Book #1 - The Serpent of Venice by that rapscallion, Christopher Moore. If you don't know Moore, think of Carl Hiassen twistiness sprinkled with cultural literacy. In fact, I would argue that although he is clever, and an adept plot and character builder, much of what Moore writes is lost if you happened to miss the day your high school lit teacher told you about William Shakespeare or Edgar Allen Poe.
I became a Moore devotee when I discovered Lamb, an account of the Jesus' teen years written by his best friend, Biff. Moore can be humorously irreverent, but his jokes are so witty I'd like to think even the most steadfast purists will forgive him. This new book, scheduled for publication in April of 21014, adeptly blends my second favorite Bard play with Poe's The Cask of Amontillado, with a little Othello and King Lear thrown in to sweeten the deal. A trio of cunning plotters lure Pocket, Lear's fool, into a dark dungeon promising him an evening of spirits and debauchery with Portia. Of course, it all bogus. There is no wine, and no Portia. The three simply want to rid themselves of the guy who - along with a puppet on a stick - has foiled their attempts for power and wealth.
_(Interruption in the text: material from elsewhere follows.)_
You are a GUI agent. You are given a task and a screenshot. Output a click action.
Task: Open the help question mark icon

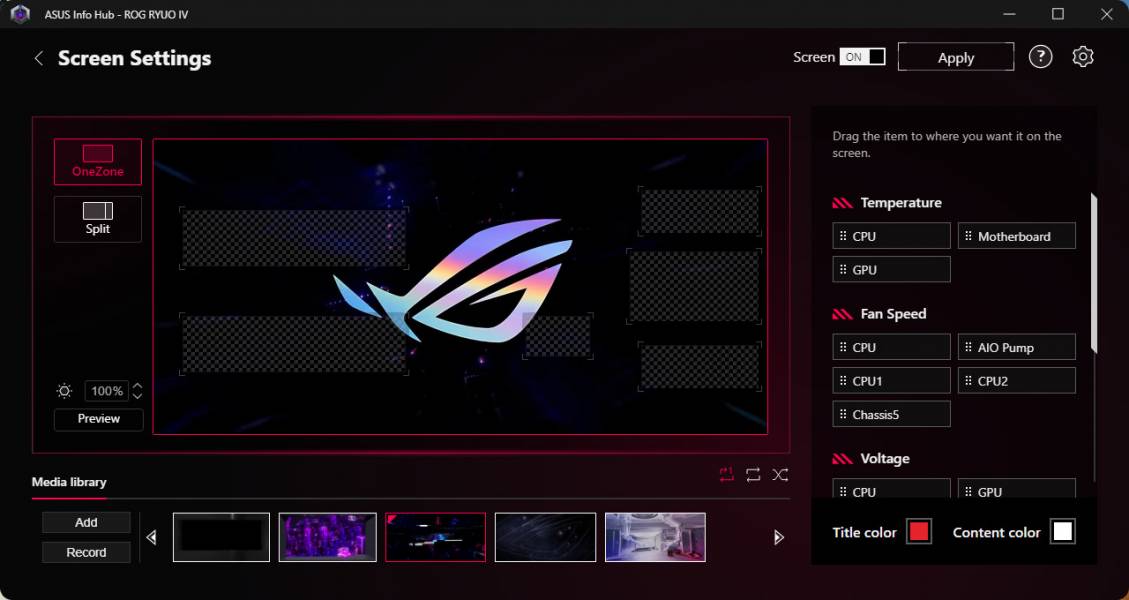point(1040,57)
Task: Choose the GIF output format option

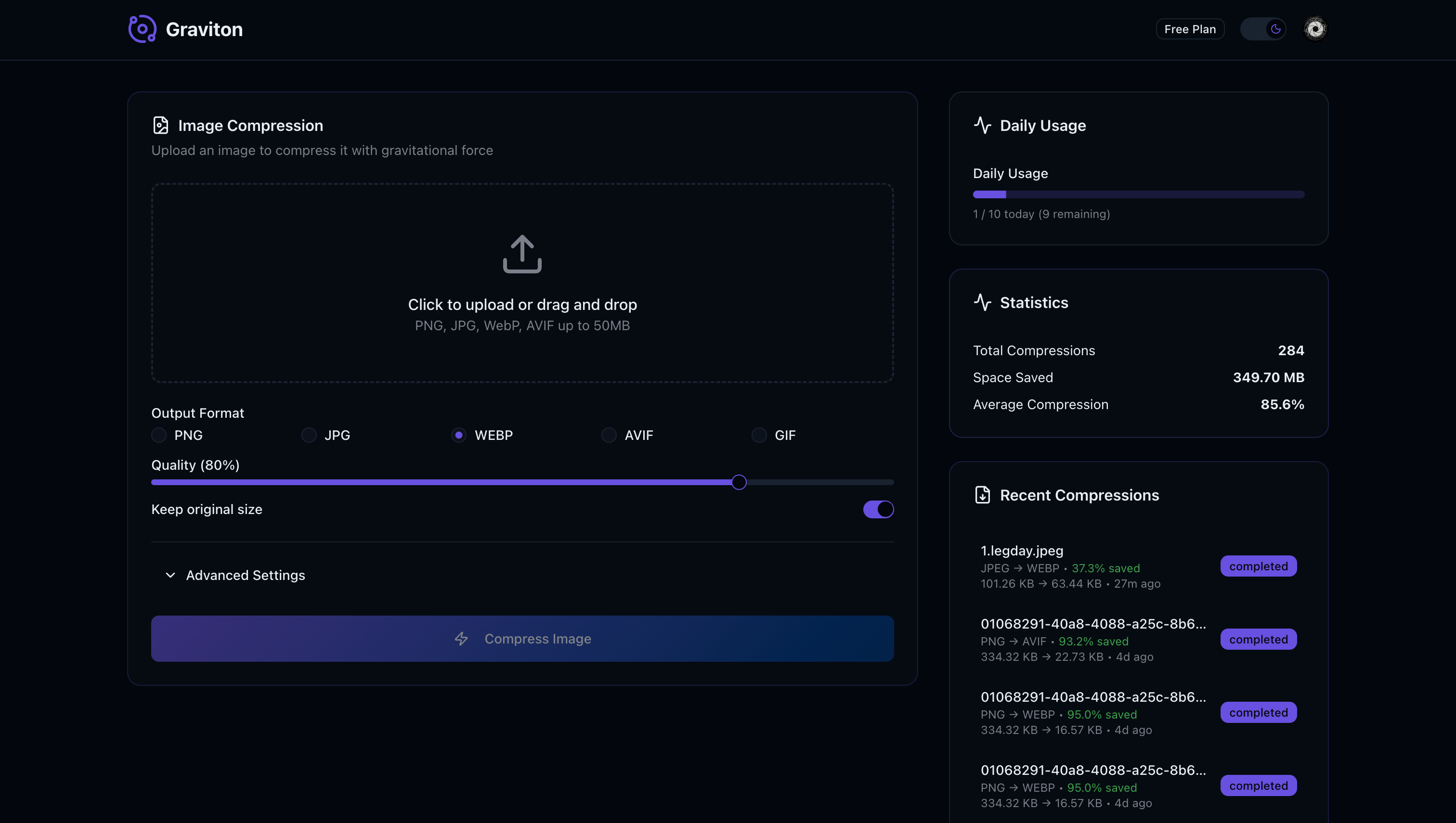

Book #2 - I was sucked too far into this one before I took a good look at the front cover. It's the first of a
trilogy. Dang! Because I am a slow reader, I try to avoid series books. Too much of a commitment. But I was in and so I continued. Game is a techno thriller. In the opening scene, a commuter, and small time criminal steals a cell phone hoping to sell it and make a few dollars to get him back into the good graces of his occasional girlfriend. Instead, the phone rings and this message appears on the screen - "Do you want to play a game?" I was hooked. Once Henrik agrees to "play" he is instructed to complete a series of tasks that range from childish pranks to criminal acts. The games moves increase in intensity and danger and eventually threaten the safety of someone close to Henrik. The theme? Follow the rules and everyone gets hurt. This is a fast read, probably because there is an upset, and a rug pulled out on every page. Good fun.
Next on the agenda? It's time to catch up on some picture books, and to start planning writers to visit with at my trade show in October. It's always nice to catch up with Tom Maltman and Mike Perry. This year, it's in Chicago instead on Minneapolis, so we'll be getting more writers from the south, I expect. I'll let you know.